Les élections législatives de 2024 ont marqué un tournant politique en France, suite à la dissolution inattendue de l’Assemblée nationale par le Président Emmanuel Macron le 9 juin. Cette décision, prise après la victoire du Rassemblement national (RN) aux élections européennes, visait à provoquer un « sursaut démocratique » face à la montée des « extrêmes » et à redonner la parole aux Français.
Le premier tour, qui s’est déroulé le 30 juin, a vu une participation accrue (66,7%), témoignant de l’engagement des citoyens. Le Rassemblelement National est arrivé en tête avec 33,1% des voix, suivi par le Nouveau Front Populaire (NFP), une coalition de gauche, à 28%. La coalition présidentielle, Ensemble, a obtenu 22% des suffrages.
Malgré les espoirs de Macron de bâtir une majorité élargie, les résultats du second tour, le 7 juillet, ont abouti à une Assemblée nationale encore plus fragmentée.
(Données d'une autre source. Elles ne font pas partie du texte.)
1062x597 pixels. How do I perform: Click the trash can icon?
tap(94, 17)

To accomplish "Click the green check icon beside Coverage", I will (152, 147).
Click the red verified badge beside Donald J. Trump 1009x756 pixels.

Le Nouveau Front Populaire a remporté le plus grand nombre de sièges (182), devant la coalition présidentielle (168 sièges) et le Rassemblement national (143 sièges).
Cette absence de majorité absolue contraint le pays à une nouvelle ère de cohabitation, où le président doit nommer un Premier ministre issu de la nouvelle majorité parlementaire pour éviter un blocage institutionnel. Bien que le Président conserve certaines prérogatives, notamment en matière de diplomatie et de défense, la capacité du gouvernement à faire adopter ses réformes dépendra largement de sa capacité à forger des compromis au sein d’une Assemblée divisée.
Emmanuel Macron avait appelé au rassemblement des forces « républicaines » et « progressistes » pour contrer les extrêmes, proposant un projet basé sur la sécurité, l’immigration, la laïcité et l’éducation. Cependant, le scrutin a mis en évidence une polarisation politique persistante, complexifiant la formation d’un gouvernement stable et efficace. Les prochaines années s’annoncent donc riches en débats et en négociations pour trouver un chemin commun face aux défis nationaux.